The Delhi airport express rail link is a 22.7km long high speed metro rail operating between the New Delhi Railway Station and Dwarka Sector 21 in the suburbs of India’s capital city New Delhi. It passes through the Indira Gandhi International (IGI) Airport before terminating at Dwarka Sector 21. It was opened to the public in February 2011 after 27 months of construction.

The rail link has reduced the travel time between New Delhi Railway Station and IGI Airport to 18 minutes, which would otherwise take about two hours by road due to traffic congestions.

The line has cost approximately $1.26bn. The operatorship has been awarded to Delhi Airport Metro Express Private Limited (DAMEPL) for 30 years under a revenue sharing scheme.

Trains are currently operating at headway of 20 minutes, which is expected to be reduced to 10 minutes depending upon the passenger traffic. The rail link is expected to have a ridership of 46,500 passengers a day in 2011.

India’s first privately run metro service

Billed as India’s first privately run metro service, the project was built under a public private partnership scheme by a special purpose vehicle (SPV) known as DAMEPL.

The SPV consists of Delhi Metro Rail Corporation (DMRC) and a consortium of Reliance Infrastructure (95%) and Spain-based train manufacturer Construcciones y Auxiliar de Ferrocarriles. The project cost was shared equally between DMRC and the consortium.

"The rail link is expected to have a ridership of 46,500 passengers a day in 2011."

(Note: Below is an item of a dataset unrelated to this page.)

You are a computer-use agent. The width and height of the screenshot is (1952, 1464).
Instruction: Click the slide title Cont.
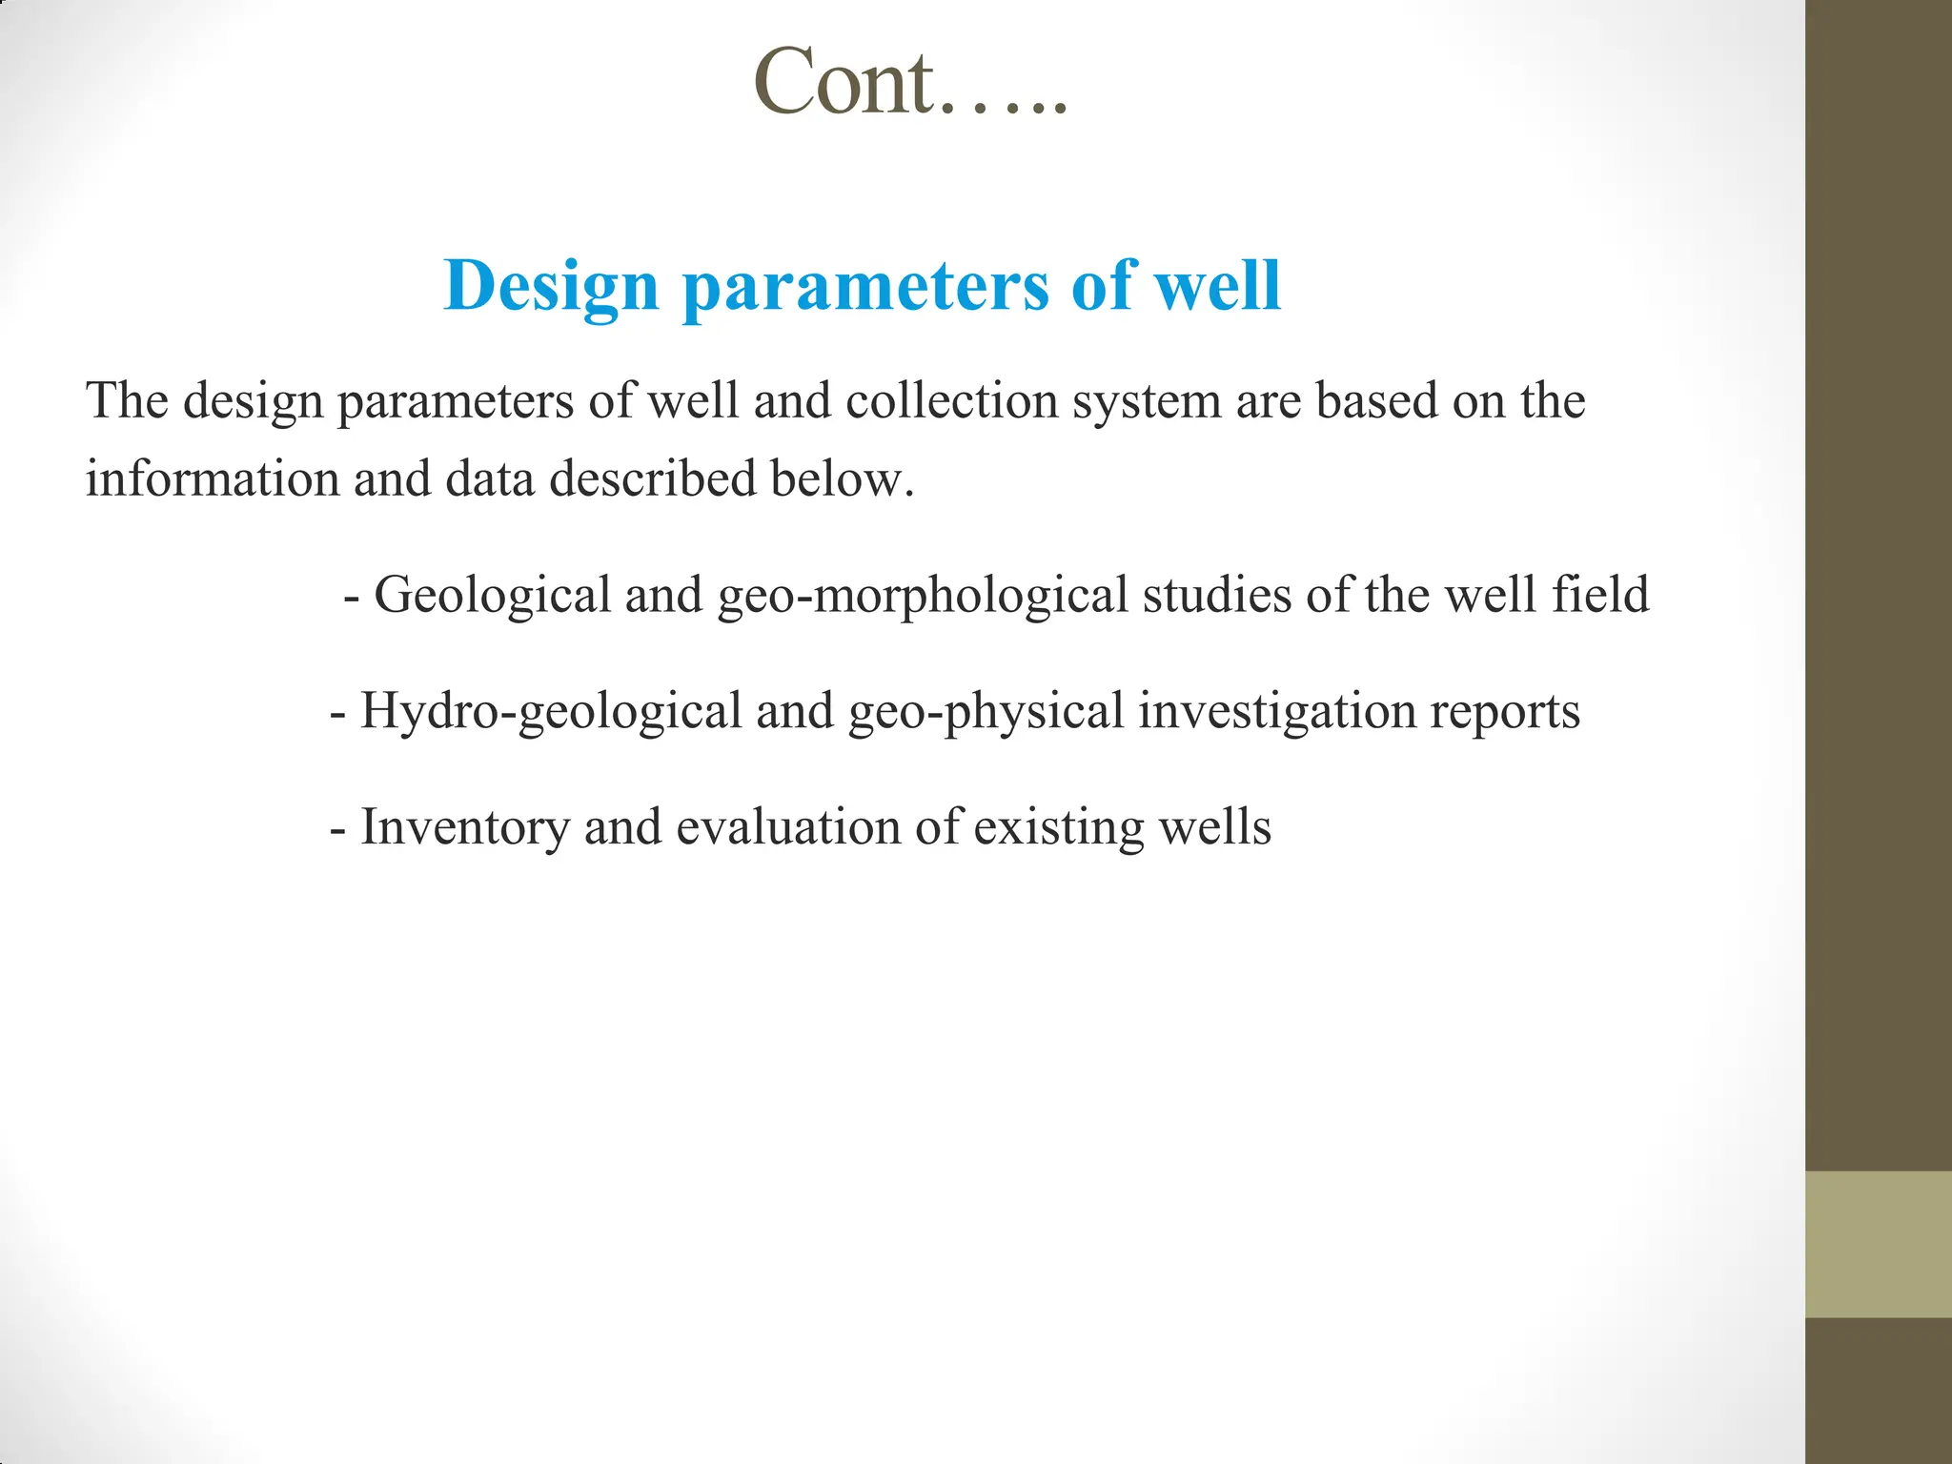(910, 84)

Financing and construction

The airport express rail link was undertaken as part of phase II of an urban transportation development project initiated by DMRC.

The 30-year build-operate-transfer contract was awarded in 2008 to DAMEPL in an international competitive bidding. The SPV won the contract by quoting the maximum revenue sharing with DMRC.

As per the agreement, DAMEPL will pay DMRC $10.53m at an exchange rate of Rs48.41 per dollar every year, and also share 1 to 5% of the gross revenues for 15 years.

The project was financed through a mix of debt and equity. The loan was arranged by the lead banker Axis Bank along with India Infrastructure Finance and eight other banks.

DMRC was in charge of the construction activities, such as building of underground tunnels, viaduct and station infrastructure, while the consortium was responsible for the design, construction, financing, operation and maintenance of the rail link. The works included installation of 1,676mm gauge tracks, signalling and communication systems, ventilation and air conditioning; providing station facilities; and procuring rolling stock.

Routes

The airport express rail link will pass through and have stoppages at Shivaji Stadium, Dhaula Kuan, Delhi Aerocity and IGI Airport.

Four of the six stations are currently operational. The stations at Dhaula Kuan and Delhi Aerocity were opened on 15 August 2011, the Independence Day of India.

Infrastructure

Of the total 22.7km route, 15.7km runs underground along with five stations, and 7km on elevated track with one station at grade level.

"Travel time between New Delhi Railway Station and IGI Airport is now just 18 minutes."

An online flight information display system, automated baggage handling system, automatic ticket vending machines and platform screen doors are available at all the stations. General facilities such as customer care and toilets for men, women and disabled people are also available.

City Air Terminal (CAT) facilities, including passenger and baggage check-in, are available at New Delhi and Shivaji Stadium. These were also made available at the Dhaula Kaun station. Other CAT facilities include baggage trolleys, porter services and early check-in for air passengers and baggage.

The New Delhi railway station has 12 levels, of which five are dedicated to the station, four are for car parking and three are for office and commercial use.

Rolling stock

The airport express rail link will be serviced by a fleet of six trains supplied by Construcciones y Auxiliar de Ferrocarriles. As of April 2011, only four trains were in operation.

The trains consist of six cars designed to operate at a top speed of 135km/h at 25kV DC power. The transport authority has however given permission to operate at a maximum of105km/h.

Half of the space in each coach contains luggage racks and is reserved for baggage.